**EXERCISE**: Whatever lies between the line with "The height and" and the end of the data, both included, must be copied exactly and without pictures.

::: DATA LISTING

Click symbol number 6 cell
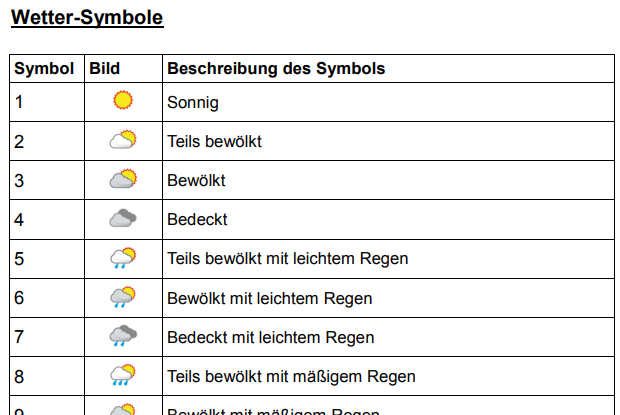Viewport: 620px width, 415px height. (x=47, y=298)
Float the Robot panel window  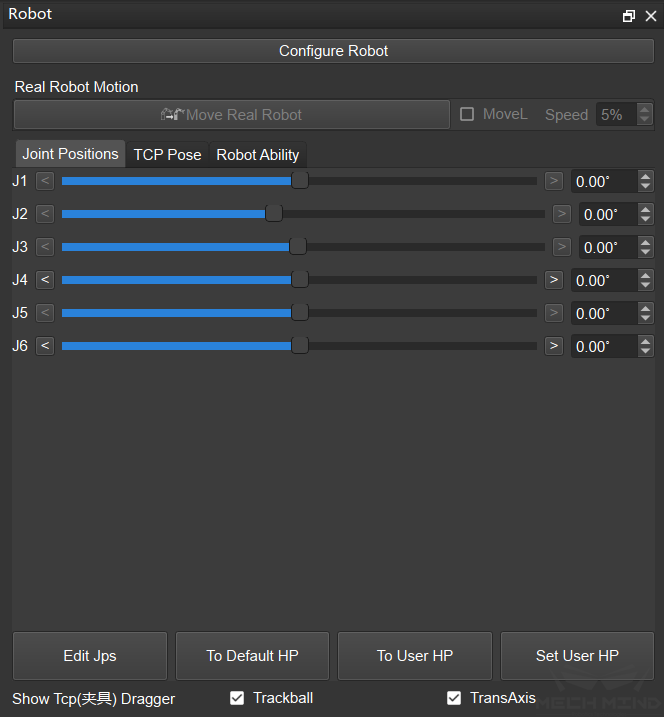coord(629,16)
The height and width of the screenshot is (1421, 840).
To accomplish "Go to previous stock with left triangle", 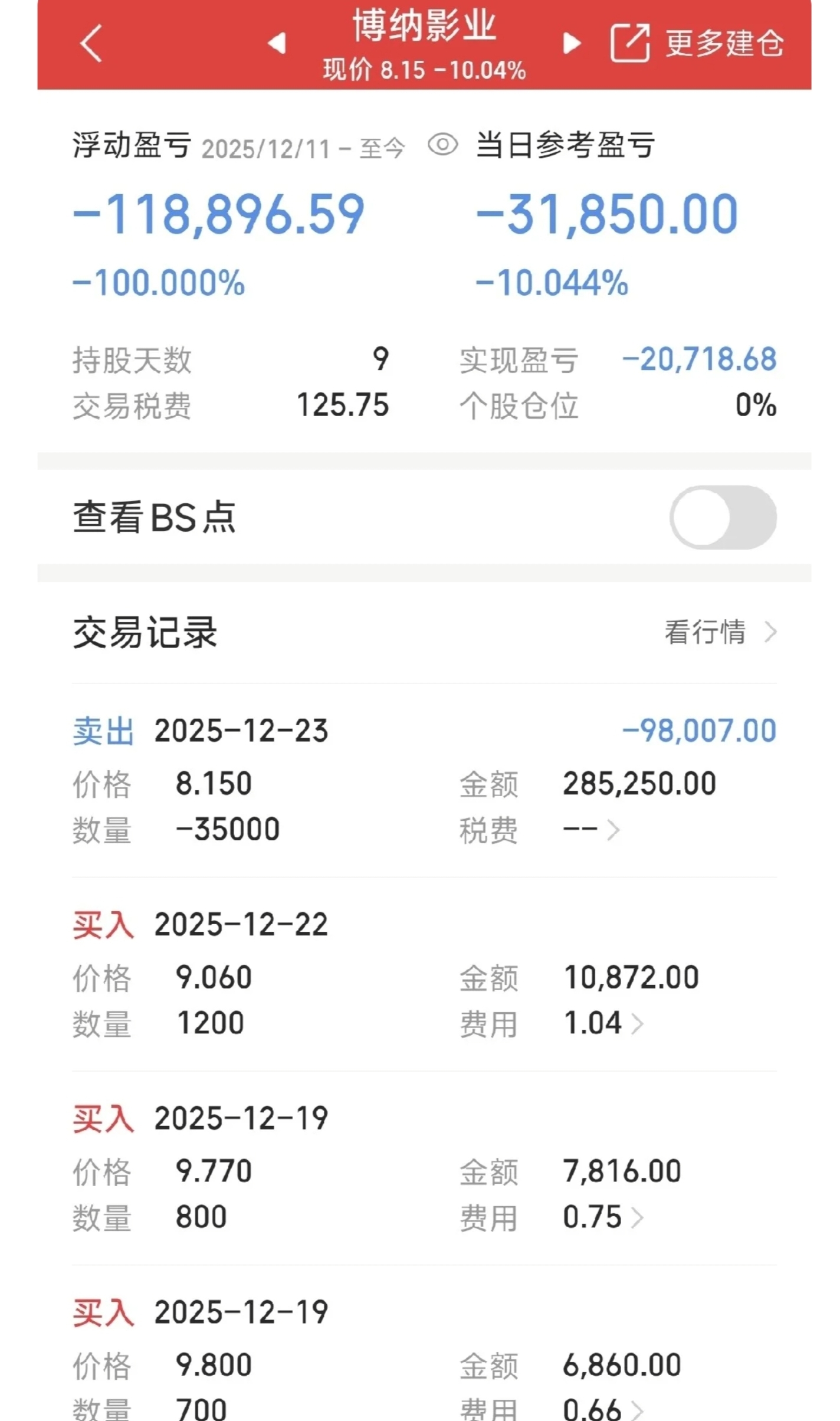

::::::

**TASK ANSWER**:
The height and width of the screenshot is (1421, 840).
To accomplish "Go to previous stock with left triangle", 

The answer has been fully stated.